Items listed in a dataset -
- - - -
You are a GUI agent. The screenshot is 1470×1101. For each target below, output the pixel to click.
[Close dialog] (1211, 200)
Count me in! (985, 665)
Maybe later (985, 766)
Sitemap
- - - -
Task details - The entries listed above are to be output exactly. Leave none out.

Answer box -
You are a GUI agent. The screenshot is 1470×1101. For each target below, output the pixel to click.
[Close dialog] (1211, 200)
Count me in! (985, 665)
Maybe later (985, 766)
Sitemap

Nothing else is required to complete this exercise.